Exercise inputs:
+++++
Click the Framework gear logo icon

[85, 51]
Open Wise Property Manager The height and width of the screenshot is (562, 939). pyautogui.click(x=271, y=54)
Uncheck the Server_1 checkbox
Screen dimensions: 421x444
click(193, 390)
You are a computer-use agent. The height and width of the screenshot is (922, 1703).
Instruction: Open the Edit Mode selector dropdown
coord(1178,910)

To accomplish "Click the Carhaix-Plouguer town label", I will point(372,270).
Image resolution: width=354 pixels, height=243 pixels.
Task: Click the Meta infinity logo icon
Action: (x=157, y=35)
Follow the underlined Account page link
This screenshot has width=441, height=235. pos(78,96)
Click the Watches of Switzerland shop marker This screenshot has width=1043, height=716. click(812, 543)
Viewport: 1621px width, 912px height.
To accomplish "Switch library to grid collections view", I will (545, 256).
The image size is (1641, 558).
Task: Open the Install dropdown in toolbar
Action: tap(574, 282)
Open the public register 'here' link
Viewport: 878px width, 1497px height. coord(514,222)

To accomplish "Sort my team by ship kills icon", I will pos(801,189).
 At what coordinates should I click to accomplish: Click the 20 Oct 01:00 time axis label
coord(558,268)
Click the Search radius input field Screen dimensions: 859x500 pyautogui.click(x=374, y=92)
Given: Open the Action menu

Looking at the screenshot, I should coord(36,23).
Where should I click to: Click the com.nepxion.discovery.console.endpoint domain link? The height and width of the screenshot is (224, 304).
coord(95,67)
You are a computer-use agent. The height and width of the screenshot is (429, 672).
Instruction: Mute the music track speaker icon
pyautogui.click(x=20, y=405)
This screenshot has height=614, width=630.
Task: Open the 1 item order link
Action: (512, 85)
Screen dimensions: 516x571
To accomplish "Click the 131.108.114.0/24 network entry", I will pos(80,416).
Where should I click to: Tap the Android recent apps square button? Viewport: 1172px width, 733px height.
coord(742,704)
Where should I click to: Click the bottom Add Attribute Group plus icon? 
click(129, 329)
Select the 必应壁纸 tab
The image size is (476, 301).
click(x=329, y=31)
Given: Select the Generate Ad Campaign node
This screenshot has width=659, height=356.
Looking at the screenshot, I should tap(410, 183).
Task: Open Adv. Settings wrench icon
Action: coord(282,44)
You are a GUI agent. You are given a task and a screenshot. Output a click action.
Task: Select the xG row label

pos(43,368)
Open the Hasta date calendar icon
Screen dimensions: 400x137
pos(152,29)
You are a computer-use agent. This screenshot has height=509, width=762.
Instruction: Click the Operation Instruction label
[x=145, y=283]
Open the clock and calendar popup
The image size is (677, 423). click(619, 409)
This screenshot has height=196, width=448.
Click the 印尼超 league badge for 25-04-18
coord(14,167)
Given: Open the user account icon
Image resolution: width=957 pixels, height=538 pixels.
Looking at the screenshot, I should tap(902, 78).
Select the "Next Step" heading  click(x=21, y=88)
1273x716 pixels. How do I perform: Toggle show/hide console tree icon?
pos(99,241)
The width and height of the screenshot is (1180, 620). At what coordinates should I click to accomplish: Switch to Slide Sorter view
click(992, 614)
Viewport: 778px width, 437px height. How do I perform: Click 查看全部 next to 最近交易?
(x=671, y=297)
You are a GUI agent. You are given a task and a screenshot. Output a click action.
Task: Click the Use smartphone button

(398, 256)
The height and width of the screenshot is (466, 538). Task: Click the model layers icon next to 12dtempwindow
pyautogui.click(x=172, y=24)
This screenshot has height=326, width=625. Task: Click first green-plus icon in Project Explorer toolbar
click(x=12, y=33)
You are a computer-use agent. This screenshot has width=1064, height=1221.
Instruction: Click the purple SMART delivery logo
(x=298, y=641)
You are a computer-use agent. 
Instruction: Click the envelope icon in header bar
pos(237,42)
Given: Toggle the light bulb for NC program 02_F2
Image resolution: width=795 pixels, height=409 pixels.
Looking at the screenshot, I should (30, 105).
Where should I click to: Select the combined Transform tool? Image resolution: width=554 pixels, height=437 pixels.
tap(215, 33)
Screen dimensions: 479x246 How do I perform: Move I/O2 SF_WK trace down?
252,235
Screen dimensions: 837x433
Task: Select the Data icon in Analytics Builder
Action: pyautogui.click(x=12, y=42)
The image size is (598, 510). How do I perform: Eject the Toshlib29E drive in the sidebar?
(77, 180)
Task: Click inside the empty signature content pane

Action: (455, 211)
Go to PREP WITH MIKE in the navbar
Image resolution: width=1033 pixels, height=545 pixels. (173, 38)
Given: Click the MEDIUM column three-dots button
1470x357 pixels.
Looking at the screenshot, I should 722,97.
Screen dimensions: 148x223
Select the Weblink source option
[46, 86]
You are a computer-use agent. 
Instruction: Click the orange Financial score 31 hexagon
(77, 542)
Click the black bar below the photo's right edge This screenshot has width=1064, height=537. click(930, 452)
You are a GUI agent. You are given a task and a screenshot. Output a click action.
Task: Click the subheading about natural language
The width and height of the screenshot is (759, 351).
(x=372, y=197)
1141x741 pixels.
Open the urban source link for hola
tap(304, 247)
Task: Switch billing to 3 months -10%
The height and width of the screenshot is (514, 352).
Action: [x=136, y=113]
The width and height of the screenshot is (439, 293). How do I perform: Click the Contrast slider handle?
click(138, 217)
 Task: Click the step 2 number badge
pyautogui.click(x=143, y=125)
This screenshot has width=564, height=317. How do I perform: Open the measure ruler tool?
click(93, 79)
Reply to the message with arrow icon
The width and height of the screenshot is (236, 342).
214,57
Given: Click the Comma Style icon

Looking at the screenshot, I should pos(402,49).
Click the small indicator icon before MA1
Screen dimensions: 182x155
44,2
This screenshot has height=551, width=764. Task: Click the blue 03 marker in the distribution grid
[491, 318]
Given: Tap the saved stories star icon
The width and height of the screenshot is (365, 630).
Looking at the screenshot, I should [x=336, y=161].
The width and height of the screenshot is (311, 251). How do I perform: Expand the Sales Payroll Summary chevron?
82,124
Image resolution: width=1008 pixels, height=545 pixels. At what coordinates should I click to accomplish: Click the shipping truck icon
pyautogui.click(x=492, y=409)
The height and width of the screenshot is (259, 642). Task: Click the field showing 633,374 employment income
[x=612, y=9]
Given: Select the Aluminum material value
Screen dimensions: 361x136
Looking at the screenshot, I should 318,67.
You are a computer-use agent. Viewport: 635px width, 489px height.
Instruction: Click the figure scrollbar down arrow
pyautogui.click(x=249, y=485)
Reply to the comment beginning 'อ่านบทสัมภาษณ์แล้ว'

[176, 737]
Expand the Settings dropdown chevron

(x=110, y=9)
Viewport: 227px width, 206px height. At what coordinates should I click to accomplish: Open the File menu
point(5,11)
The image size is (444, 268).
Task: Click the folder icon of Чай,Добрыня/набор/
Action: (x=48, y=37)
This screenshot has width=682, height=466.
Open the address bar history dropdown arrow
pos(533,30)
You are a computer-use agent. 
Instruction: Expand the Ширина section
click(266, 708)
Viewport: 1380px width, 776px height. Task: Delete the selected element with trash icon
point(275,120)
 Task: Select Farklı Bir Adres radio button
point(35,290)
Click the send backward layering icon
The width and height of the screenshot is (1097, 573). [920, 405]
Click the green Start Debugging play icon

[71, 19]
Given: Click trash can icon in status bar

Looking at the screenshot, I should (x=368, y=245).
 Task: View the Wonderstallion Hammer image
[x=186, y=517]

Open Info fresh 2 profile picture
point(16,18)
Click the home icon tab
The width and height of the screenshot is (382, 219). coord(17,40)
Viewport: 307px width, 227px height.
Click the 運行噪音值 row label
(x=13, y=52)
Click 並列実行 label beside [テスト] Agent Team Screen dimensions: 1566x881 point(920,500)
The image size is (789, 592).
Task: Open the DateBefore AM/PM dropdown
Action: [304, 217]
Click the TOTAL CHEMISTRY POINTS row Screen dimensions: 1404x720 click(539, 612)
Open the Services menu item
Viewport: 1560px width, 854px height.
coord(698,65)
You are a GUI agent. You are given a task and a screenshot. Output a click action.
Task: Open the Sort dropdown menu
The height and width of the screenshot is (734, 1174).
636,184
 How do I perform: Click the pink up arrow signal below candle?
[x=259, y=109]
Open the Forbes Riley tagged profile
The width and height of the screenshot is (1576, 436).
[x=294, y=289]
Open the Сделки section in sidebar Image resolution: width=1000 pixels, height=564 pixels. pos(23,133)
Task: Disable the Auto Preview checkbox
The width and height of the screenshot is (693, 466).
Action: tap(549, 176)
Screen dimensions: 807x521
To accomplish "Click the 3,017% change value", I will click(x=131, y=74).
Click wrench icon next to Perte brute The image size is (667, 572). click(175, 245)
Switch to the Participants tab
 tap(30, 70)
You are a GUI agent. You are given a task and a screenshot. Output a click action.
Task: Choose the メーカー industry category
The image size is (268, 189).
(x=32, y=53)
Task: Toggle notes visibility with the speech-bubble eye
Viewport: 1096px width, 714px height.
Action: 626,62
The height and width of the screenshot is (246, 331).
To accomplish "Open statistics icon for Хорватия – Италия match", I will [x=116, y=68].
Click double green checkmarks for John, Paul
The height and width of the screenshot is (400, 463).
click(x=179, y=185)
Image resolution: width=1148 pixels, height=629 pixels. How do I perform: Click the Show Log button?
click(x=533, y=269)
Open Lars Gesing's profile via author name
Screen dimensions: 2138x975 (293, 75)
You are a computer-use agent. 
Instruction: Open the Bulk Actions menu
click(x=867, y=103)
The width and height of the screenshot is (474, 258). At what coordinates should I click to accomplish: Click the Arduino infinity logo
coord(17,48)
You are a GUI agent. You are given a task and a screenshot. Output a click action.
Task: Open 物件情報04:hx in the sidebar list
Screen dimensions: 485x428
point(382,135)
+++++
Recast the records from the line containing "Viewport: 307px width, 227px height." through the line containing "Action: [304, 217]", inclusive, as a JSON list of strings with one string per line and blank lines omitted.

Task solution:
[
  "Viewport: 307px width, 227px height.",
  "Click the 運行噪音值 row label",
  "(x=13, y=52)",
  "Click 並列実行 label beside [テスト] Agent Team Screen dimensions: 1566x881 point(920,500)",
  "The image size is (789, 592).",
  "Task: Open the DateBefore AM/PM dropdown",
  "Action: [304, 217]"
]